Not that the hit put a damper on the afternoon given what Scherzer accomplished. Making his eighth start for the Dodgers and needing six strikeouts to reach the milestone, he simply dominated the Padres all afternoon. He got to work quickly, striking out leadoff hitter Trent Grisham and needing just 12 pitches to get through the first, before mowing down Fernando Tatis Jr., Hosmer, and Tommy Pham consecutively on three-pitch strikeouts in the second.

The immaculate inning made Scherzer the third pitcher and the first right-hander to total three such innings in his career, joining lefties Sandy Koufax and Chris Sale. Scherzer previously threw immaculate innings against the Phillies (May 14, 2017) and Rays (June 5, 2018).

After striking out Wil Myers on a cutter to lead off the third, Scherzer had punched out five out of seven hitters, leaving him one strikeout away from the milestone. A funny thing happened, though: the Padres started swinging early in the counts to avoid making history, and Scherzer seized the opportunity to chew through the lineup. Austin Nola grounded out on his next pitch, and pitcher Nabil Crismatt — who had taken over for the injured Blake Snell in the first inning — faced just three pitches before grounding out as well to end the third. In the fourth, Grisham lost an eight-pitch battle by flying out, but Adam Frazier grounded out on the very next pitch, and Manny Machado faced just three pitches before popping out. Tatis faced just two pitches before flying out to lead off the fifth, but Hosmer battled for six pitches before going down by swinging at a changeup:

The strikeout made Scherzer the 19th pitcher overall and the third in the past three seasons to reach the milestone, after CC Sabathia (April 30, 2019) and Justin Verlander (September 28, 2019). Scherzer reached number 3,000 in his 404th career game, and his 2,516th career inning; only Randy Johnson reached the milestone faster by either count (362 games, 2470.2 innings). While Scherzer’s total owes a great deal to his pitching in a high-strikeout era, he nonetheless has the sixth-highest league-adjusted rate (K%+) of any pitcher who reached the milestone:

3,000 Strikeout Club Pitchers Ranked by K+%
Pitcher IP SO K% K%+
Nolan Ryan 5386.0 5714 25.3% 183
Randy Johnson 4135.1 4875 28.6% 176
Pedro Martinez 2827.1 3154 27.7% 168
Walter Johnson 5914.2 3509 12.6% 152*
Roger Clemens 4916.2 4672 23.1% 150
Max Scherzer 2519.1 3003 29.5% 143
Curt Schilling 3261.0 3116 23.5% 139
Steve Carlton 5217.1 4136 19.1% 135
Bert Blyleven 4970.0 3701 18.1% 133
Tom Seaver 4782.2 3640 18.8% 133
Bob Gibson 3884.1 3117 19.4% 130
John Smoltz 3473.0 3084 21.6% 130
Justin Verlander 2988.0 3013 24.7% 127
Fergie Jenkins 4500.2 3192 17.3% 125
Don Sutton 5282.0 3574 16.5% 117
Gaylord Perry 5350.1 3534 16.1% 115
CC Sabathia 3577.1 3093 20.6% 114
Phil Niekro 5404.1 3342 14.7% 105
Greg Maddux 5008.1 3371 16.5% 100
K%+ indexes a pitcher’s strikeout rate to league average but does not adjust for ballpark.
*Johnson’s indexed rate is for K/9+ due to incomplete data.

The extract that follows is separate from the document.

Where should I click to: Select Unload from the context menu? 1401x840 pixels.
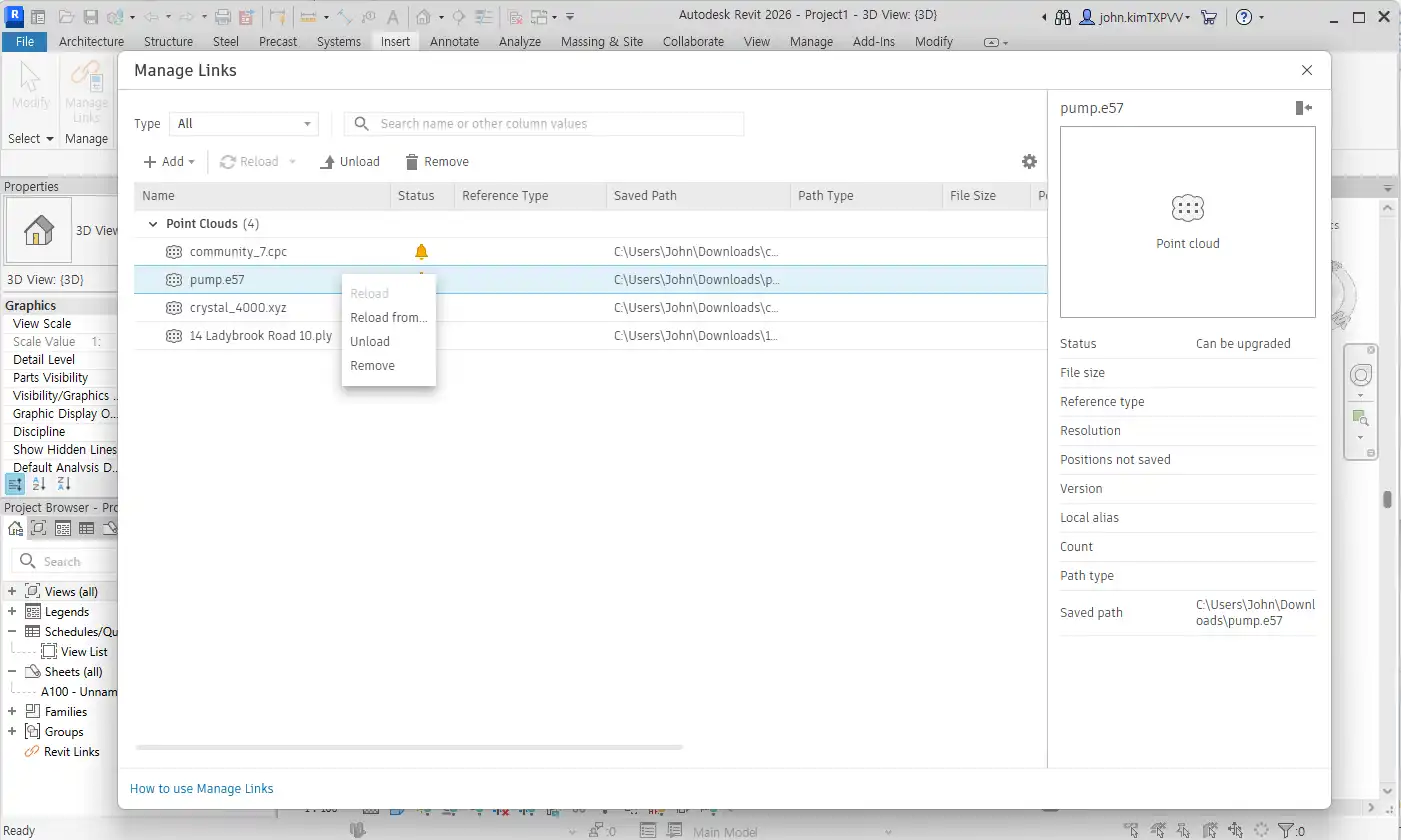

If we lower the bar to 2,000 strikeouts, Dazzy Vance (225 K%+), Sandy Koufax (173), Lefty Grove (170), Bob Feller (168), Sam McDowell (153) and Sale (148) all surpass Scherzer, as does Rube Waddell via K/9+ (197), but it’s his rate and his staying power that elevate him.

Having claimed the milestone, Scherzer was still going strong, able to reach back for velocities 96 mph and higher at will and avoiding deep counts along the way. The 14 pitches he needed to work through Grisham, Frazier, and Machado in the seventh inning were the most he threw in any frame, and that only pushed his total pitch count to 80. A day after the Brewers’ Corbin Burnes and Josh Hader combined for the season’s ninth nine-inning no-hitter, Scherzer wasn’t just vying to add the 10th but to become the first pitcher to throw a perfect game since Félix Hernández did so on August 5, 2012, and to tally the third no-hitter of his career; he threw two in 2015, on June 20 against the Pirates and the other on October 3 against the Mets.

After retiring Tatis on a fly ball to start the eighth, Scherzer was just five outs from perfection, but Hosmer swung at a 2-1 changeup just below the zone, a bit more centered than the one he’d whiffed on in the fifth, and the Padres’ first baseman roped it into the right field corner at 99.5 mph, a clean double. It was the deepest Scherzer had taken his bid for a third no-hitter — something only Ryan, Koufax, Verlander, Feller, Larry Corcoran, and Cy Young have done — since June 20, 2017 against the Marlins, when he also surrendered a hit with one out in the eighth.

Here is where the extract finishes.